BENTONVILLE, ARK. — At Walmart’s annual investor day event, top executives said they expect the retail giant to meet its growth expectations despite having to navigate a tariff-clouded global trade environment.
The Walmart Investor Community Meeting, held April 9 at the company’s Bentonville headquarters, came on the same day that the Trump administration ordered a 90-day pause on US retaliatory tariffs of 10% to 49% on more than 50 nations, which had been in effect since midnight.
However, the 10% universal tariff on goods imported into the United States, announced April 2 and effective April 9, went forward. The White House also proceeded with its “reciprocal” tariffs against China and raised them from 104% to 125% after China had responded with tariffs on the United States.
“We are one week into this new tariff environment, so we’re still working through what it means,” John Rainey, chief financial officer of Walmart, told investors and financial analysts at the meeting. “As a reminder, more than two-thirds of what we sell in the US is made, grown or assembled in the US. The third that we import comes from all over the world, but China and Mexico are the most significant.”
Tariffs of 25% on some goods from Mexico and Canada remain in effect since March, along with 25% tariffs on steel and aluminum imports.
Savvy management is the key
Both Rainey and Doug McMillon, president and chief executive officer, framed the tariff situation for Walmart as primarily an issue of management.
“Our priorities in this environment are to keep prices as low as we can — our team is experienced with managing price over a portfolio of items — manage our inventory well, manage our costs,” Rainey said in his presentation. “For the current quarter, the uncertainty and decline in consumer sentiment has led to a little more sales volatility week to week, but we still expect Q1 sales to be in the range of our guidance of 3% to 4% growth, which includes a 100-basis-point headwind from lapping leap day.

* **Short problem A**
In the entries, from the line with "How do I perform: Select" to the line with "[x=175, y=101]", swap "Back arrow" for "Return arrow" and give those lines again with nothing else changed.
The Walmart article and the entries after it are separate material.

* **Excerpted records**
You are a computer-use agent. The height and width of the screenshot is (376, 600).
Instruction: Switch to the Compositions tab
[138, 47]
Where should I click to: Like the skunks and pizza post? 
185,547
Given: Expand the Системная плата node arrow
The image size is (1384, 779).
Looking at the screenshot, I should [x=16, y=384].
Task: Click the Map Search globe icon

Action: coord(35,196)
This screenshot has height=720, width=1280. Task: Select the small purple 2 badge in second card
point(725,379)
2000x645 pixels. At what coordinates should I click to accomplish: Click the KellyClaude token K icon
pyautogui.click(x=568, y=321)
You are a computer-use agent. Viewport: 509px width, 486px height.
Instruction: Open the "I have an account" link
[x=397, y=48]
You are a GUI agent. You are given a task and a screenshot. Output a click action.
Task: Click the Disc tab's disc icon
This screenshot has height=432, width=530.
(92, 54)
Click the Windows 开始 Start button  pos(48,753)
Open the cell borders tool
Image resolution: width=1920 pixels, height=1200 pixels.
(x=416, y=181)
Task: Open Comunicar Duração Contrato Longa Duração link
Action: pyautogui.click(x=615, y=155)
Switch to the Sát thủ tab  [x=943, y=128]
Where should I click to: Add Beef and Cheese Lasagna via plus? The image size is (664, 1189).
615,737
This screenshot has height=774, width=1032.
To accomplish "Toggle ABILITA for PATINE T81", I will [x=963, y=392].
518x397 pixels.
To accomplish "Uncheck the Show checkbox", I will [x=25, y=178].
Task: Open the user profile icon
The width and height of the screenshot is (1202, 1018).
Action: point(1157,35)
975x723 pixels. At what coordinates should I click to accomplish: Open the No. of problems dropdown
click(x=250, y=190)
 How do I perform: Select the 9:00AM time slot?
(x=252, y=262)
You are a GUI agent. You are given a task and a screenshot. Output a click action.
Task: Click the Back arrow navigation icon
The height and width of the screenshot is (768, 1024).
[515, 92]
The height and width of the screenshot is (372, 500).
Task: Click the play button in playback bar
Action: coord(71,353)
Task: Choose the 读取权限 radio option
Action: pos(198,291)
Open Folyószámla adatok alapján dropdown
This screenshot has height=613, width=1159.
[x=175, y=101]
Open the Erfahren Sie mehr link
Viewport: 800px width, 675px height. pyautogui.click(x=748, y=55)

* **Short problem B**
List every country named in the Walmart article.

* **Complete output A**
 How do I perform: Select the 9:00AM time slot?
(x=252, y=262)
You are a GUI agent. You are given a task and a screenshot. Output a click action.
Task: Click the Return arrow navigation icon
The height and width of the screenshot is (768, 1024).
[515, 92]
The height and width of the screenshot is (372, 500).
Task: Click the play button in playback bar
Action: coord(71,353)
Task: Choose the 读取权限 radio option
Action: pos(198,291)
Open Folyószámla adatok alapján dropdown
This screenshot has height=613, width=1159.
[x=175, y=101]

* **Complete output B**
United States, China, Mexico, Canada